-Ogofaster
Notes from Andrei at code::dive 2015. Watch the whole lecture (recommended).
Integrals
Prefer 32-bit ints to other sizes
- 32-bits is the sweet spot as 64-bit ALU can handle two calculations
- 8, 16-bit computations convert to 32-bits so don't use smaller
- Use small ints in arrays
Prefer unsigned to signed
- Unsigned is faster
- Except when converting to floating point
Most numbers are small
- If you find optimisations that work with small numbers, use them
Floating point
- Double- and single-precision equivalent speed
- 80-bit extended only slightly slower
- But don't mix them (because conversions)
- Int to float is cheap
- Floating point to any integral is expensive
Strength reduction
Use minimum strength operations when optimising as the stronger ones are more costly.
Speed hierarchy
operation | cycles |
---|---|
Comparisons | less than 1 |
(u)int add, subtract, bitops, shift (2 x 32-bits) | 1 |
Floating point add, subtract | TBC |
(u)int32 multiply, floating point multiply | TBC |
Floating point division, remainder | TBC |
(u)int division, remainder | TBC |
Why is it cheaper to do floating point division than integer?
Format of floating point: mantissa and exponent, already friendly to division.
Division in integers is unnatural. Division is a search!
Minimise indirect writes
- Writes through a pointer: indirection
- Hard to speculate, hard to enregister (put in a register)
- Whenever you write it's really a read and a write
- Because you transfer a 64-byte cache line: CPU has to read the cache line, update the word and write it back; if you can keep all values for a calculation in one CL all the better (even inject fake writes!)
- The more dirty cache you have, the more writes you need to do
Improvements
- Fewer indirect writes
- Regular access patterns
Checkpoint
- You can't improve what you can't measure (you can't measure what you don't measure)
- Always choose good baselines
- Optimise code judiciously for today's dynamics
The forgotten parallelism
- Reservation station
- Instruction-level parallelism on a single core
How do we use ALUs?
ILP: instruction level parallelisation.
- Pipelining
- Superscaler execution
- Out-of-order execution
- Register renaming
- Speculative execution
- ... and many more
better instruction level parallelism = fewer data dependencies
Part 2
https://www.youtube.com/watch?v=9tvbz8CSI8M
- Measure
- Use good baselines
- Reduce strength
- Reduce dependencies
- Knowing math is knowing optimisation
Unsigned integer overflow has well-defined behaviour; signed integer overflow is undefined.
Part 3
https://www.youtube.com/watch?v=FJJTYQYB1JQ
- Incorporate conditionals into expressions rather than using ifs:
+ (size & 1)
- Always use infinite loops (except most times)
1st order conclusions
- Code that wants to be fast is left-leaning (goes to the left of the page: no ifs, decision points etc)

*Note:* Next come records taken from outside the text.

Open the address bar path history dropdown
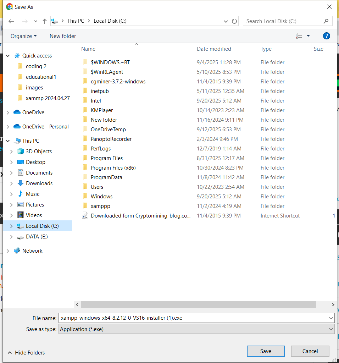Viewport: 339px width, 363px height. click(226, 21)
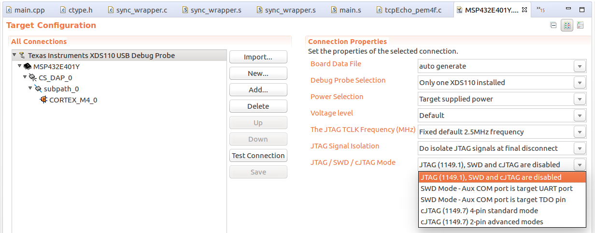
Task: Toggle the single-column layout icon at far right
Action: pos(580,26)
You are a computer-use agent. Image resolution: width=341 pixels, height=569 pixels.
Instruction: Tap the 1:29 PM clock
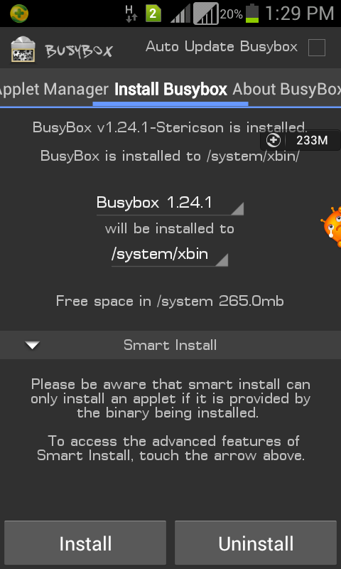click(300, 14)
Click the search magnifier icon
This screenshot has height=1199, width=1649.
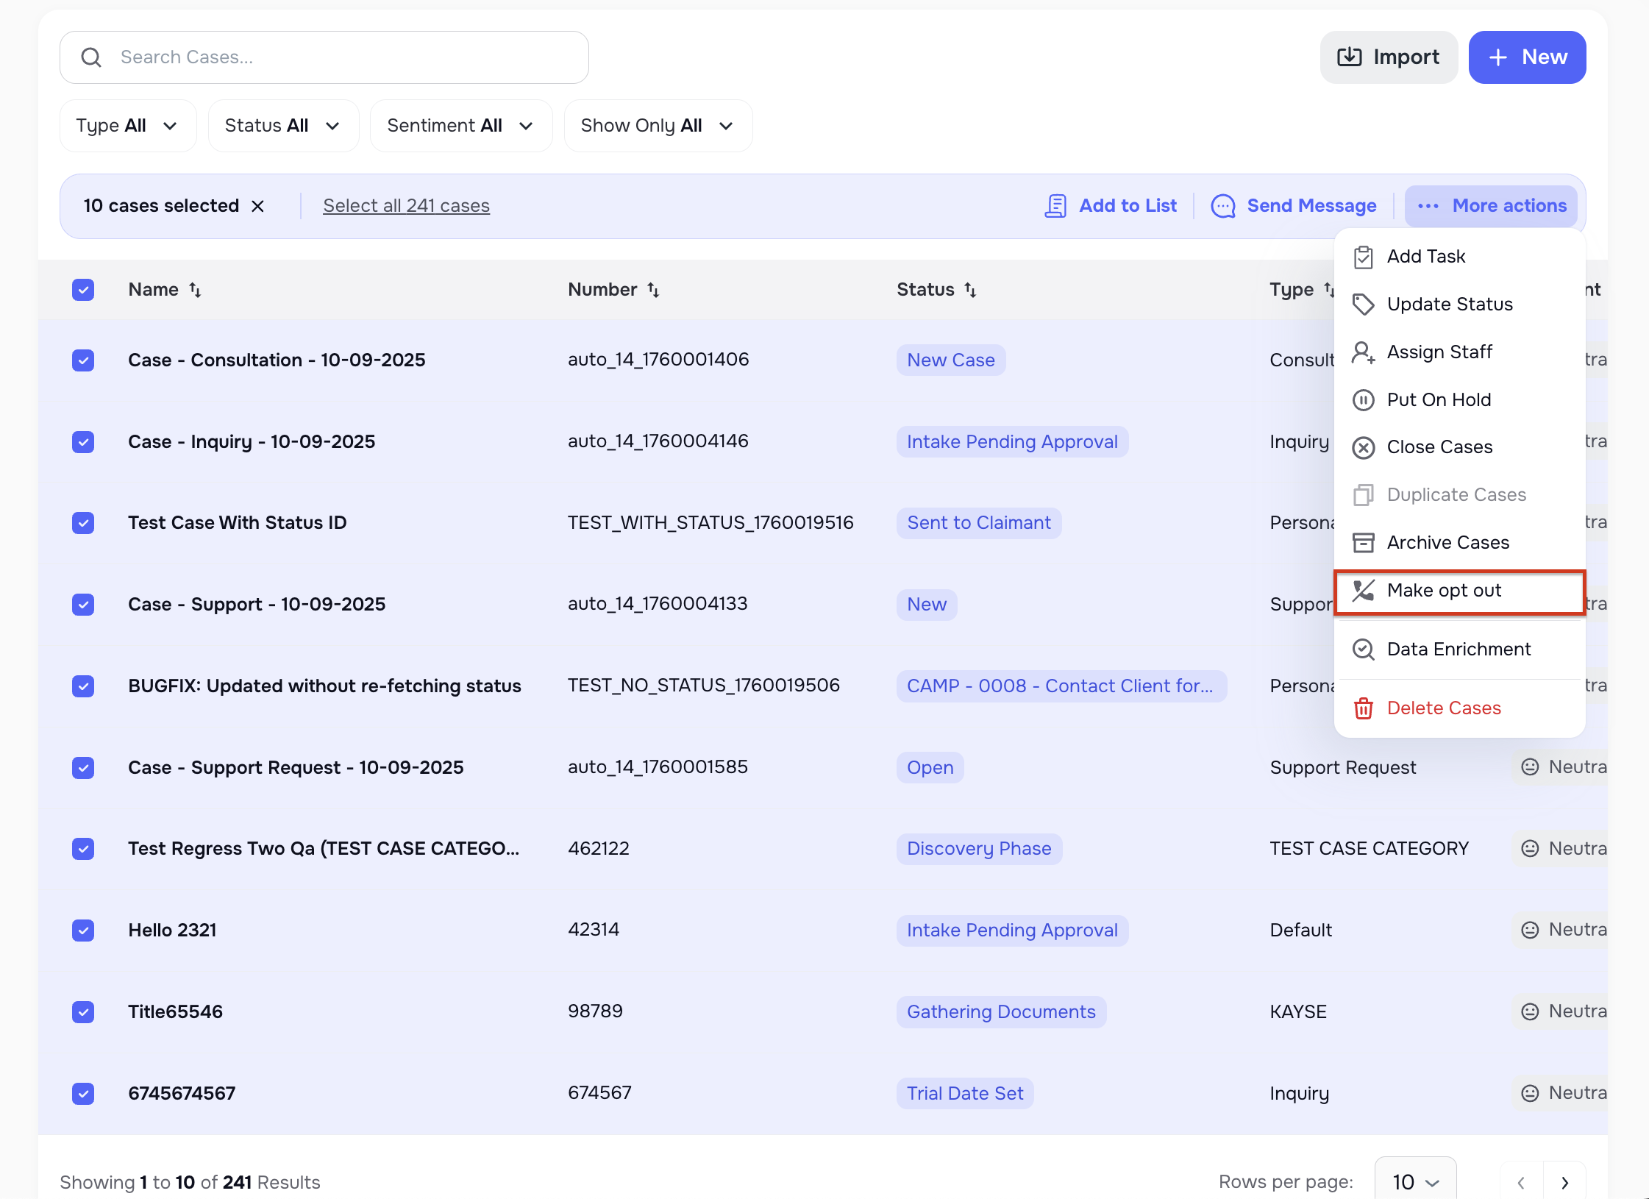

- Don't mix hot and cold code, break ASAP
- "Can't write heavily nested code in 80 characters"
2nd order conclusions
- Tension with generic programming: "generic programming is why we can't have nice things"
Timeline
- 1990: OOP
- 2000: GP (generic programming)
- 2020: Design by introspection (inspect and customise everything, everywhere)
You can't achieve the best sort with generic programming.